China is determined to transform itself from a "factory of the world" to a "factory of ideas and knowledge," so the protection of intellectual property rights (IPR) has become an imperative, and is getting stronger than ever.
At the latest executive meeting of the State Council, authorities vowed comprehensive measures of IPR protection, which included improving its IPR examination system, advancing law revision and enforcement, and equal treatment of domestic and foreign-invested companies operating in the country.
Increasingly, the IPR protection has been integrated into the country's long-term economic reform, for achieving greater economic success, given the dominant role of creativity and innovation in China's future growth.

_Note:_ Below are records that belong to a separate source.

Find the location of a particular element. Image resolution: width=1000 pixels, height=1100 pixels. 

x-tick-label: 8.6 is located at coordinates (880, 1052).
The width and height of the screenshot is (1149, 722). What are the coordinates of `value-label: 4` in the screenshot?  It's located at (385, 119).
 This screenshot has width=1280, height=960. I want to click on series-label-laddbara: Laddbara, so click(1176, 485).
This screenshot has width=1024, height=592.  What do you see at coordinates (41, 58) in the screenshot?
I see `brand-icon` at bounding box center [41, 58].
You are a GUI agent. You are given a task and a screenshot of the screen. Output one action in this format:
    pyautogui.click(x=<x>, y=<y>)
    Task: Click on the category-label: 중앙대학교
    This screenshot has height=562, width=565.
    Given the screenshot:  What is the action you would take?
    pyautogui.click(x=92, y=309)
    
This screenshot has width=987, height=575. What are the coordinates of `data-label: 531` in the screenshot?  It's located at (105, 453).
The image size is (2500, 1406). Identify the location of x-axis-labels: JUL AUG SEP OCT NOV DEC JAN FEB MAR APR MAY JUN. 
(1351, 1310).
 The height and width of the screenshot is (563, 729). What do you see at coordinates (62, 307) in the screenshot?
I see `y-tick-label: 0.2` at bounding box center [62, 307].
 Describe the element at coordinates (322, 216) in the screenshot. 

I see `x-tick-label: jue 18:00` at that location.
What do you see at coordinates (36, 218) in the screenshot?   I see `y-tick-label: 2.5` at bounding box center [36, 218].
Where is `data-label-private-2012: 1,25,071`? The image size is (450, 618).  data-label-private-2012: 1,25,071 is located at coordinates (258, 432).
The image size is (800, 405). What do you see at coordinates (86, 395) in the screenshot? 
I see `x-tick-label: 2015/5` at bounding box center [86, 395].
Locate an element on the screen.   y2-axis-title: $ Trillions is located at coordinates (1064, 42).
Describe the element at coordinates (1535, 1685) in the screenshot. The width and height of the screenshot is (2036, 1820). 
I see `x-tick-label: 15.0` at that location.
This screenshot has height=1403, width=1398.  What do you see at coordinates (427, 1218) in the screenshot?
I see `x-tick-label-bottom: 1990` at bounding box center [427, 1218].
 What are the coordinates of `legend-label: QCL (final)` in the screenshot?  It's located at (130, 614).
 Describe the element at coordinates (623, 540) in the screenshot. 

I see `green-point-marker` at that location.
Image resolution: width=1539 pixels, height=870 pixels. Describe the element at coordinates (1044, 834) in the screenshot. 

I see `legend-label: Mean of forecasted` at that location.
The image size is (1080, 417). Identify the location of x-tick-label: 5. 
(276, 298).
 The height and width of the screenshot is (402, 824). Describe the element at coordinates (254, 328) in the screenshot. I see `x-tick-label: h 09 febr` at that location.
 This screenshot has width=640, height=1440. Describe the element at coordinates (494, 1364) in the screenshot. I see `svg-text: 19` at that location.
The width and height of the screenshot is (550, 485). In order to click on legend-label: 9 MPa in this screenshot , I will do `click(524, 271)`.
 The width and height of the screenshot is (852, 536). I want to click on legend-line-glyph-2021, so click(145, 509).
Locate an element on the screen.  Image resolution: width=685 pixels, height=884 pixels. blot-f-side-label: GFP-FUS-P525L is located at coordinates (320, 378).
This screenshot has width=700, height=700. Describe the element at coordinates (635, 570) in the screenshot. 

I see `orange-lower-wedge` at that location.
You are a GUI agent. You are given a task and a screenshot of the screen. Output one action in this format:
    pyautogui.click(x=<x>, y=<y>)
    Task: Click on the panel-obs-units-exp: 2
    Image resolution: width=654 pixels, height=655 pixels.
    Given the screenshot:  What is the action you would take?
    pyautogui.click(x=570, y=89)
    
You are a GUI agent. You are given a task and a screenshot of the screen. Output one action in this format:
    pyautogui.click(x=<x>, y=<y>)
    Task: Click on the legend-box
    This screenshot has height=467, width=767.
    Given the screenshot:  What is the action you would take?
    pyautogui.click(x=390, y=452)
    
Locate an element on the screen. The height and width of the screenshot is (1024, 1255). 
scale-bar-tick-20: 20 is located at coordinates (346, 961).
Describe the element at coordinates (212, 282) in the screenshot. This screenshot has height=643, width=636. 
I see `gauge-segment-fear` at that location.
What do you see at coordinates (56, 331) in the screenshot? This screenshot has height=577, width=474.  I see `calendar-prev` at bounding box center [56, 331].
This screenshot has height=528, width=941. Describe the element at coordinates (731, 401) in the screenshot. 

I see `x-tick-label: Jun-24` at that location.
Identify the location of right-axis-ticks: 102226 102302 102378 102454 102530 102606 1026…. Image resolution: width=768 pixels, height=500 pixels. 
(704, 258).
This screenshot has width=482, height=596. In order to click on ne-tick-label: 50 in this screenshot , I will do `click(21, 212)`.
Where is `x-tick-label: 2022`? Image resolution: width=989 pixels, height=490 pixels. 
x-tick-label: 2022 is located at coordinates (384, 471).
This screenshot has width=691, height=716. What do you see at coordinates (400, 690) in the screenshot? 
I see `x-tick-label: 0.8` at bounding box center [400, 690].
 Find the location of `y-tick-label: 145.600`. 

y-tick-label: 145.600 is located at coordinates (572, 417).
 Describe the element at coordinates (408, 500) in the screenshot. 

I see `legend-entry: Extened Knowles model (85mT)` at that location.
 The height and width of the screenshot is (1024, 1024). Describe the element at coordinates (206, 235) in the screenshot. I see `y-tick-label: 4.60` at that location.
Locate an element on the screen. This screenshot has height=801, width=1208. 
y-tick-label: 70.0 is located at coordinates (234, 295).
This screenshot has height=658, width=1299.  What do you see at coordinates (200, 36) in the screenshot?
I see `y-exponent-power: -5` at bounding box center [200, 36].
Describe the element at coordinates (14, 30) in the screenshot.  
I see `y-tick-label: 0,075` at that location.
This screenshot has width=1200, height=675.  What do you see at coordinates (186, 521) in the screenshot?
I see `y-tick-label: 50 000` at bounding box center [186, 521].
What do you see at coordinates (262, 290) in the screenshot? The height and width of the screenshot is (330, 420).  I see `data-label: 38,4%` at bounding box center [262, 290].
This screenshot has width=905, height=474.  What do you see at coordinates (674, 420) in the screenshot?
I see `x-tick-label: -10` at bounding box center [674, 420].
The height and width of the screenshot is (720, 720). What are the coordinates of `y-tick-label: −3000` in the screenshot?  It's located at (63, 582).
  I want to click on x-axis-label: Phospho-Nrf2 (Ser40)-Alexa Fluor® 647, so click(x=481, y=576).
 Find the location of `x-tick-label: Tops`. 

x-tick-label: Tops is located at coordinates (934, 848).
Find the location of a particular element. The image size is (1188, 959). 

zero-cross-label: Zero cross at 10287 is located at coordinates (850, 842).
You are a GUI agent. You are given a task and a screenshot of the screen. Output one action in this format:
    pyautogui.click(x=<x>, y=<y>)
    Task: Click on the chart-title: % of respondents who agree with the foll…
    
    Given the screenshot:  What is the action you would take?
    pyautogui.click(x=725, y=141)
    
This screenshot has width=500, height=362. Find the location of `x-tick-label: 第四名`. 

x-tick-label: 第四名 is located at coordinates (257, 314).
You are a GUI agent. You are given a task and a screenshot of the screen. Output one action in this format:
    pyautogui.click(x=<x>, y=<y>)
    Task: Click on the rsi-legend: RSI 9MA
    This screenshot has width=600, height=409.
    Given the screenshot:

China's progress in IPR protection is widely recognized. In the Global Innovation Index published by the World Intellectual Property Organization in 2018, China moved up to the 17th from the 22nd in 2017, making its way into the world's top 20 for the first time.
Since 2012, the National Intellectual Property Administration has commissioned a third-party survey every year, inviting the public to rate government performance in IPR protection. Results show the level of public satisfaction has been going up year after year.
In the first half of 2019, China cracked more than 6,000 patent infringement cases and more than 10,000 trademark violation cases. Protection of IPR has been strengthened through special campaigns against IPR violations, capacity building at local law enforcement forces and deeper international cooperation.
Still, IPR protection in the world's largest developing economy is far from perfect. As China is still in the process of rebalancing its economy and pursuing high-level opening up, IPR protection remains a daunting task.
Now, IPR protection in China focuses more on high quality and efficiency. Authorities aim to provide across-the-board protection to all types of market actors, regardless if they are domestic or foreign-funded.
Laws will also be revised to make it more costly for offenders. According to the new Trademark Law, which was revised earlier this year, punitive damage will be assessed up to five times the actual losses of the plaintiffs or profits made by the infringer.
By the end of this year, the time required for reviewing applications of high-value patents will be shortened to within 17.5 months, and the average review period for trademark registration to within five months.
IPR protection is a challenging issue in developing countries, and China is taking forceful measures to ensure a safe and reliable market for everyone involved.